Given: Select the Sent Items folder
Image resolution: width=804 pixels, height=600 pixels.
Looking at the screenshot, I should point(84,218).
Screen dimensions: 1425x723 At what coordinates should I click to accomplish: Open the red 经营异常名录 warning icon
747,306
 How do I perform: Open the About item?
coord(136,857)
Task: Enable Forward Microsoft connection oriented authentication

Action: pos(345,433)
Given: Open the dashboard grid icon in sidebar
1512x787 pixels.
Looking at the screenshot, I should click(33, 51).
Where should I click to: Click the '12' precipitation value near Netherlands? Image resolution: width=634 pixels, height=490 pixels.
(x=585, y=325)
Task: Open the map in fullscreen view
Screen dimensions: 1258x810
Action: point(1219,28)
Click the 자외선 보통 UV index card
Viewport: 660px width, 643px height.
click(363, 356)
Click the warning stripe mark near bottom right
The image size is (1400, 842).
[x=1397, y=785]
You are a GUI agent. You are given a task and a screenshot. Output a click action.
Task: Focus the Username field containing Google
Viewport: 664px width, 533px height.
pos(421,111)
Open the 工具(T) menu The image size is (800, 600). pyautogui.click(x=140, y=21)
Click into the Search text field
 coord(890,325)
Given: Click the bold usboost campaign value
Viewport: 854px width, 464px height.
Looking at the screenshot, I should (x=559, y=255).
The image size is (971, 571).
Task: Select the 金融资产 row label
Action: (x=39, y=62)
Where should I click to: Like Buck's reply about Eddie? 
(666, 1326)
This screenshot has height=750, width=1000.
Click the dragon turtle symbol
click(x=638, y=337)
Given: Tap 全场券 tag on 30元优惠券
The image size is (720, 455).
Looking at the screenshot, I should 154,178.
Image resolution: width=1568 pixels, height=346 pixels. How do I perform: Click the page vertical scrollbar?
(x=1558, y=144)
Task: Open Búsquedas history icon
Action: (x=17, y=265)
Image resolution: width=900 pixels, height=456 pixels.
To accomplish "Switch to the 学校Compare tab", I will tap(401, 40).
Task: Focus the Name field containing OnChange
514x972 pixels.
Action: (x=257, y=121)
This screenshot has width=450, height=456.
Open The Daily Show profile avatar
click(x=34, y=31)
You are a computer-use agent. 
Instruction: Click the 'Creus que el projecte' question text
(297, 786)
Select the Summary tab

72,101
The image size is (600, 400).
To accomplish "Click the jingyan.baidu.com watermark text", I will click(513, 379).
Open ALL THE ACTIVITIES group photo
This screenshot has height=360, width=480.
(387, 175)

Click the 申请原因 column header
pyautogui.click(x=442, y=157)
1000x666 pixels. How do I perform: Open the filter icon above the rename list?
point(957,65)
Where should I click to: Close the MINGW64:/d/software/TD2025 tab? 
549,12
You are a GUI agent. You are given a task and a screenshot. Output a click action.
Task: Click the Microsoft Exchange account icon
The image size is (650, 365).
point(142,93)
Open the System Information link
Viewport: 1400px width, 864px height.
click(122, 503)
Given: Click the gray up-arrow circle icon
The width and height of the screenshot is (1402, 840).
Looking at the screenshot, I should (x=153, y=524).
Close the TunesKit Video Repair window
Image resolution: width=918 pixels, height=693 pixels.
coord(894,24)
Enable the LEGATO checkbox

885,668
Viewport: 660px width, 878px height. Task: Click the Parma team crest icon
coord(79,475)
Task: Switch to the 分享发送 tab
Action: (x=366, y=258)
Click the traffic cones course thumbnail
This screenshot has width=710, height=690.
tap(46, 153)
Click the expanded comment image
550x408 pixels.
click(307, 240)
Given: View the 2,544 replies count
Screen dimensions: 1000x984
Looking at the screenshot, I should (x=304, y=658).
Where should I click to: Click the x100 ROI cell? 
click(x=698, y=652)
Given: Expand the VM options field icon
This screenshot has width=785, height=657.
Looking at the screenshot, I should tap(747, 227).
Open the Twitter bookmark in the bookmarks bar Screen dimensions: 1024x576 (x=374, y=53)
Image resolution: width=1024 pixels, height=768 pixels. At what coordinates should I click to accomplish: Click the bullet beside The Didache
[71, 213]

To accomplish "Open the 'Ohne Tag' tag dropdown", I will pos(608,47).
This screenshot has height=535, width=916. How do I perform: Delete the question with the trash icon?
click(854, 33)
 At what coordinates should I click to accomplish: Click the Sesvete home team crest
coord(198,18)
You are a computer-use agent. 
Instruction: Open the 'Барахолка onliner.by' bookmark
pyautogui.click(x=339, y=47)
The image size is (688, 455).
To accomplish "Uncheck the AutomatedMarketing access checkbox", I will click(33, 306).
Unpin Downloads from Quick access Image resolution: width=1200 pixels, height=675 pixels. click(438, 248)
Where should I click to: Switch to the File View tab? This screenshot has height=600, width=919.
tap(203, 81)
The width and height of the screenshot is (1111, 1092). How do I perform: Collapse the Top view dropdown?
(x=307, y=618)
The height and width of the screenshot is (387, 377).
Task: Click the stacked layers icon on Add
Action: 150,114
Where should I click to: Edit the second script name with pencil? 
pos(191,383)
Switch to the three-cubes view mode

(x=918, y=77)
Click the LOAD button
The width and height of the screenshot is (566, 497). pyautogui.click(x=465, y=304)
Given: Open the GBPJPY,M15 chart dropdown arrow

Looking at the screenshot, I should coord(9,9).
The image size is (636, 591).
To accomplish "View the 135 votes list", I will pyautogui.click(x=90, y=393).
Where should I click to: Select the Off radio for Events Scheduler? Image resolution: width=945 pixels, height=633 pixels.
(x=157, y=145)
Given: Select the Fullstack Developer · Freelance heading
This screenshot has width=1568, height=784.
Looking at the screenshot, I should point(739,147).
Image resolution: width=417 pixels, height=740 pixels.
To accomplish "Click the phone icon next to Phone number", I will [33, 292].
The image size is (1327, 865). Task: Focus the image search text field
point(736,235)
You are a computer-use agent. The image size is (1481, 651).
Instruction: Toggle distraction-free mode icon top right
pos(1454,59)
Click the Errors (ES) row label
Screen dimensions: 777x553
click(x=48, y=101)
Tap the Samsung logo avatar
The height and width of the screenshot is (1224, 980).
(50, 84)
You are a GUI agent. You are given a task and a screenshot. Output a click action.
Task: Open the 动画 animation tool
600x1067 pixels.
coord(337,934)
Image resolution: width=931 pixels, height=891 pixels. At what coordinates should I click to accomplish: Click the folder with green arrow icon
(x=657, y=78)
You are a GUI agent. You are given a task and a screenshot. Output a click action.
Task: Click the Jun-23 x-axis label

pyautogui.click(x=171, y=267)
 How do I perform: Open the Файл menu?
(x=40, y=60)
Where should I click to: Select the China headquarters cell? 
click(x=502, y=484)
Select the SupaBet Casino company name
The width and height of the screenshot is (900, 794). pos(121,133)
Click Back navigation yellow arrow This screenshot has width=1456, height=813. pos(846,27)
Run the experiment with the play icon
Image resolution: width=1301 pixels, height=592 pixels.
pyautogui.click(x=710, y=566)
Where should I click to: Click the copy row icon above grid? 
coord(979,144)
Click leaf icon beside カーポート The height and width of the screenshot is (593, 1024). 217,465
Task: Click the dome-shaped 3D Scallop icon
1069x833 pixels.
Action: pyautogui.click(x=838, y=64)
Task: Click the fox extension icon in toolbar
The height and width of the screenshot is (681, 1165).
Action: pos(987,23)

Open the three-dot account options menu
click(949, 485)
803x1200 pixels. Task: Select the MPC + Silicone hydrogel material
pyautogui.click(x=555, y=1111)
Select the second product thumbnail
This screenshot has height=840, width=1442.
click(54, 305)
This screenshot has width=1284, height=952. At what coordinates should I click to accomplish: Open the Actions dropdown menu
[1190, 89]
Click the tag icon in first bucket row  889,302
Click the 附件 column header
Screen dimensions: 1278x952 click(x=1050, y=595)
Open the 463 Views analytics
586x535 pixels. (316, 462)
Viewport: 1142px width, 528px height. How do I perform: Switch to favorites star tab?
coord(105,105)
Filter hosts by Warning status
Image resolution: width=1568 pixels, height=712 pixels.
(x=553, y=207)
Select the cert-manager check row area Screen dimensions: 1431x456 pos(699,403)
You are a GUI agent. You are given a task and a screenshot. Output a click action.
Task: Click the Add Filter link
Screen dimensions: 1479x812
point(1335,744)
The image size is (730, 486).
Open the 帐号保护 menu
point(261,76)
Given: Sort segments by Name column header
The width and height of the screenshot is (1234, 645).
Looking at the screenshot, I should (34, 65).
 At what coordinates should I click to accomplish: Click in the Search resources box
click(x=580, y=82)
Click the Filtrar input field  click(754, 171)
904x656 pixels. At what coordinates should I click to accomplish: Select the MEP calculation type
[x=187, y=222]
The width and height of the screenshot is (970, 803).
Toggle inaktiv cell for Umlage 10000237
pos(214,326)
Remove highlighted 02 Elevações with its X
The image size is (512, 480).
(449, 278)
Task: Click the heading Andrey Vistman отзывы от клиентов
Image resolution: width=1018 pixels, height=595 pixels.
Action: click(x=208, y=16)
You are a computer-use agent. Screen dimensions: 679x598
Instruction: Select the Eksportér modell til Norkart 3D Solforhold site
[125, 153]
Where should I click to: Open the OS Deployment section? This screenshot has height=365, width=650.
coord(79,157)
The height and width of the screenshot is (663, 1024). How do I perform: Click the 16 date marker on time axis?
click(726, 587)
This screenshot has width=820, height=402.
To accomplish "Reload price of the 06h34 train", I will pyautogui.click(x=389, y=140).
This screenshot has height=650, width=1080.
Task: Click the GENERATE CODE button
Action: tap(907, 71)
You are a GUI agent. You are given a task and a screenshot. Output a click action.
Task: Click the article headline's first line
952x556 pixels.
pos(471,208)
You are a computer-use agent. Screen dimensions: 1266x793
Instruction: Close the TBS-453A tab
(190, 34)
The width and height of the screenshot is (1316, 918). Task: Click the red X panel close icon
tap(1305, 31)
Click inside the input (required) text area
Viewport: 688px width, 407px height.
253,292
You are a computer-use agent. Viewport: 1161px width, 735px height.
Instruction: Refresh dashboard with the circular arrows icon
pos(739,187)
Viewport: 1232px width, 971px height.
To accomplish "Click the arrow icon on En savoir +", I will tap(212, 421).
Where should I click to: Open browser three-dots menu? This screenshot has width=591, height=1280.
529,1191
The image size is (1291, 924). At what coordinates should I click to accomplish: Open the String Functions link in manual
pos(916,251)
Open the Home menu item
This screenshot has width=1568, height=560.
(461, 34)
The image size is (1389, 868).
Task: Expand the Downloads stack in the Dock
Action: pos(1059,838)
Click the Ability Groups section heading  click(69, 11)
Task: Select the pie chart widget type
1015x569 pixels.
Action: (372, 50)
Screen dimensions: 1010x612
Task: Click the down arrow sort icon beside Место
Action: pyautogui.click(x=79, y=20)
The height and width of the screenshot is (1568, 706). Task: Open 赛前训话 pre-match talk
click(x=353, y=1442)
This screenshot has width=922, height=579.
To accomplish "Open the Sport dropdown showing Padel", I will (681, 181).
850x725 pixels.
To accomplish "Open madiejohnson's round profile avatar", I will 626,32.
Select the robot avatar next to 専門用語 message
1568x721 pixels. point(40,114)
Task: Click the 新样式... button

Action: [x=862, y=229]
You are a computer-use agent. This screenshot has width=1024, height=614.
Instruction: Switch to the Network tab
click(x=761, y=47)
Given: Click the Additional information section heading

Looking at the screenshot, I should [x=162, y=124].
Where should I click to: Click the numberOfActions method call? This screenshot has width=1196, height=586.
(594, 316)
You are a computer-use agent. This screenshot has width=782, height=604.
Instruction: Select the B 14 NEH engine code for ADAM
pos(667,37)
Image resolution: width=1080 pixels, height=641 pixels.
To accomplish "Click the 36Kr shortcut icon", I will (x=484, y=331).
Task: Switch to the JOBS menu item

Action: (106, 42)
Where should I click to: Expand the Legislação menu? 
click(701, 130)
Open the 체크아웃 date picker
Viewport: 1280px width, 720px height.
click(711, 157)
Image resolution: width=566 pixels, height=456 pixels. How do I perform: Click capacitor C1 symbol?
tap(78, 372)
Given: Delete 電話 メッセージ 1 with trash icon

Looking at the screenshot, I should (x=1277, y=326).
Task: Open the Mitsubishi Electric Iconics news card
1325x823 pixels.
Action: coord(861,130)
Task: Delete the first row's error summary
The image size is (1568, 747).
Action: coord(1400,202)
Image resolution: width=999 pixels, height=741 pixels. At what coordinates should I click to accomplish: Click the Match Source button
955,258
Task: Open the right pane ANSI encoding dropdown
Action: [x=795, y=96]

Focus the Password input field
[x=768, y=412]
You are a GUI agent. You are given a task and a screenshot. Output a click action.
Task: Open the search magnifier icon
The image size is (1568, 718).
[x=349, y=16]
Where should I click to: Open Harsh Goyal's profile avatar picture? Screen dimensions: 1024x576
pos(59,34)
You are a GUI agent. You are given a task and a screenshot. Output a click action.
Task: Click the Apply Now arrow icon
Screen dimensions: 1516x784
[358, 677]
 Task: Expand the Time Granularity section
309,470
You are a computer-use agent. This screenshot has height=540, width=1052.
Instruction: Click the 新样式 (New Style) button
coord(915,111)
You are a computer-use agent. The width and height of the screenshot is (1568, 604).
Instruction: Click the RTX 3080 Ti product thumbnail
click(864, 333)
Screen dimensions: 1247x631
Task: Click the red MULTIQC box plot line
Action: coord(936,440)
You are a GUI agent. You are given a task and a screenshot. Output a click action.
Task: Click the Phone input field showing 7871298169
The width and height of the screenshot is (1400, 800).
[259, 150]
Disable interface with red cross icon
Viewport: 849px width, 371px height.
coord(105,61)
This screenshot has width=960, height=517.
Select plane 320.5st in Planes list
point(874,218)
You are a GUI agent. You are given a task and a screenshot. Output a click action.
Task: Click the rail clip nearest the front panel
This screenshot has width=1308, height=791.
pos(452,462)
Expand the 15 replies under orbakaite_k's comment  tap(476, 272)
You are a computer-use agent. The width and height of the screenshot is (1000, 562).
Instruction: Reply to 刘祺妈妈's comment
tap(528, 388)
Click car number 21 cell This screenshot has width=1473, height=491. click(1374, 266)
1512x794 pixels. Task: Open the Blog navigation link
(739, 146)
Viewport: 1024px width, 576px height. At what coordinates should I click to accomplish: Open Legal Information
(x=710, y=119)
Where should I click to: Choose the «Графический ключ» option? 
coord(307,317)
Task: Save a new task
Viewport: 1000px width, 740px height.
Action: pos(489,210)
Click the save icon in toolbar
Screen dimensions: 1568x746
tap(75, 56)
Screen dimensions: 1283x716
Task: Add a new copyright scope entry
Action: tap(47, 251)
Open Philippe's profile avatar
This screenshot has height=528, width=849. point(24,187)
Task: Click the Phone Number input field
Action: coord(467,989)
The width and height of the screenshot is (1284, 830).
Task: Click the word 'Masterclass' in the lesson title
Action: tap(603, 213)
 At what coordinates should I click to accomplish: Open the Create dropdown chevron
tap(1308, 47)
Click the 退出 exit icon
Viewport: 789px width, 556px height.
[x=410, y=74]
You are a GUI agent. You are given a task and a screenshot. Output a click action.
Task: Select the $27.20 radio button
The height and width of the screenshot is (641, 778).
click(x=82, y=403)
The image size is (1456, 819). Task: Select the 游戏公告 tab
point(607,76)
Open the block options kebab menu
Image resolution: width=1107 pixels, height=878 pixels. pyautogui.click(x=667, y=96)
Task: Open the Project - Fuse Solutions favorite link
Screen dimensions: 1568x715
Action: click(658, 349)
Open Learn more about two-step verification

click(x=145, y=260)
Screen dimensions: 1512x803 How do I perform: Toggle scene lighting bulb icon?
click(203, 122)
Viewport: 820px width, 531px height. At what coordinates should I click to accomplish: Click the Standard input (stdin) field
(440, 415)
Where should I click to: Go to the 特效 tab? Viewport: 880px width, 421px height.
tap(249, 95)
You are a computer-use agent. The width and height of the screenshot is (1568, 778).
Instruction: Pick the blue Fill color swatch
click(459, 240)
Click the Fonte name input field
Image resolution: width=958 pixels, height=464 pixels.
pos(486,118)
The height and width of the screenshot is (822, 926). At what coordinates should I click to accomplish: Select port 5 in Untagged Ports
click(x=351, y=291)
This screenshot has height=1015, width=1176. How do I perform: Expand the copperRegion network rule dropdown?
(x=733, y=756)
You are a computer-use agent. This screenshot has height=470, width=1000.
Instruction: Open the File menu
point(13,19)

EXERCISE INSTRUCTIONS: Your answer should be one number: how many lines in the material above contain the string "containing".

WORKED SOLUTION: 2